Dans les vignobles existants, des mesures moins coûteuses telles que les techniques de gestion de la canopée peuvent également être utiles. L'installation de filets d'ombrage ou l’ajustement du feuillage protègent les raisins des coups de soleil et de la chaleur extrême. 

Certains viticulteurs commencent aussi à expérimenter avec des cépages hybrides, plus résistants à la chaleur et aux maladies, afin d’éviter une éventuelle relocalisation des vignobles. Mais cette transition a un coût, en temps comme en argent. Une vigne met jusqu’à cinq ans avant de donner sa première récolte, puis encore plusieurs années sont nécessaires avant que les vins ne soient prêts à être commercialisés.

Préserver la saveur et la qualité

Retarder le développement de la vigne (phénologie) est un moyen de préserver les arômes et d'éviter une maturation trop précoce. Cela peut passer par l’utilisation de porte-greffes ayant des cycles de croissance plus longs, l’adoption de cépages à maturation tardive ou la modification des systèmes de conduite pour ralentir la croissance. Les viticulteurs peuvent également se tourner vers des cépages naturellement moins sensibles à la chaleur et à l'accumulation de sucre, afin de préserver l'équilibre et la fraîcheur du vin.
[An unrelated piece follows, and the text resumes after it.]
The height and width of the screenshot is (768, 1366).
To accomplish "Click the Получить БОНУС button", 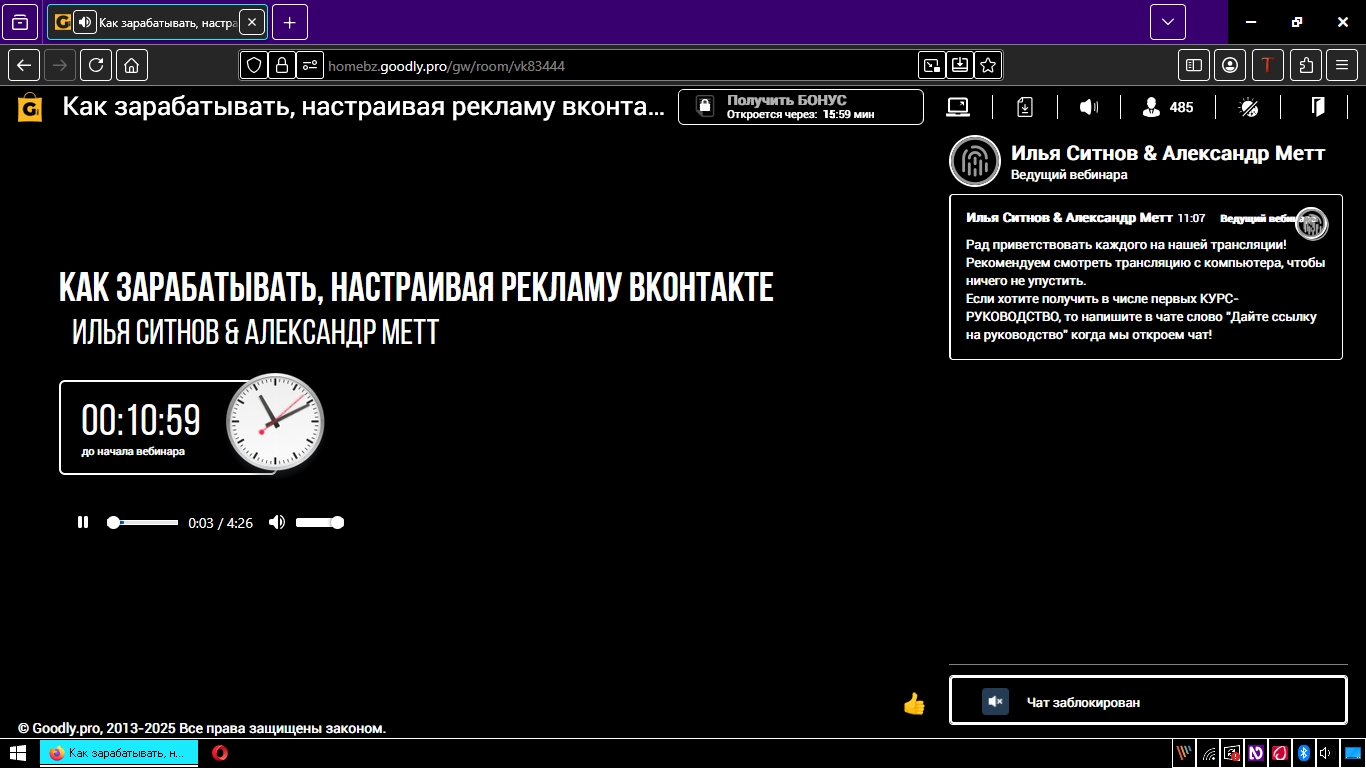I will pyautogui.click(x=800, y=107).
L'adaptation peut aller au-delà du vignoble grâce à des changements dans les méthodes de vinification, en appliquant des techniques correctives après la récolte. Par exemple, les vignerons peuvent éliminer l'excès de sucre ou d'alcool directement du vin, ou même ajouter des acides pour rétablir l'équilibre du pH. Ces méthodes n'empêchent pas les impacts climatiques dans le vignoble, mais elles peuvent aider à maintenir le style et la buvabilité du produit final.

Regards vers l’avenir

En somme, l'adaptation dans l'industrie viticole est multiforme et nécessitera une combinaison de stratégies, avec l'innovation au cœur de celles-ci! Le projet Parcelle 52, lancé à Bordeaux en 2009, en est un bon exemple. Ce projet a évalué 52 cépages (31 rouges et 21 blancs) afin de tester leur réaction au réchauffement climatique et d'évaluer le degré de précocité de chaque cépage, dans le but de fournir aux viticulteurs des conseils pratiques pour diversifier et pérenniser leurs vignobles. Ce genre de projets devra continuer à être soutenu afin d’accompagner le monde du vin dans sa transition vers des pratiques plus durables.

Comme mentionné plus tôt, le changement climatique ouvre de nouvelles possibilités dans des régions où la viticulture était jusqu’ici marginale, voire impossible. Le Danemark, la Belgique ou encore certaines parties du Canada pourraient ainsi devenir de nouveaux pays producteurs et saisir de nouvelles opportunités économiques.

Mais derrière cette perspective séduisante, une question demeure: ce déplacement du marché est-il vraiment durable? La biodiversité risque d’être fragilisée si de nouveaux vignobles s’installent au détriment de terres encore préservées, nécessitant défrichement et destruction d’habitats naturels. De même, la mise en place de nouveaux systèmes d’irrigation pourrait accentuer la pression sur des ressources en eau déjà convoitées par les communautés locales. Il ne s’agit pas de décourager les viticulteurs d’explorer de nouveaux horizons, mais plutôt de rappeler qu'il y a d’autres facteurs à prendre en compte.

Au final, cette “migration de la vigne” révèle un bouleversement profond de notre paysage agricole mondial. Les vins que vous aimez pourraient bientôt changer de goût, et leurs régions d’origine se déplacer plus au nord. Pour l’industrie, c’est un rappel important: même les traditions les plus solidement ancrées ne sont pas à l’abri d’un climat en mutation. La question n’est donc pas de savoir si le vin survivra, mais bien à quoi ressemblera la nouvelle carte du monde viticole.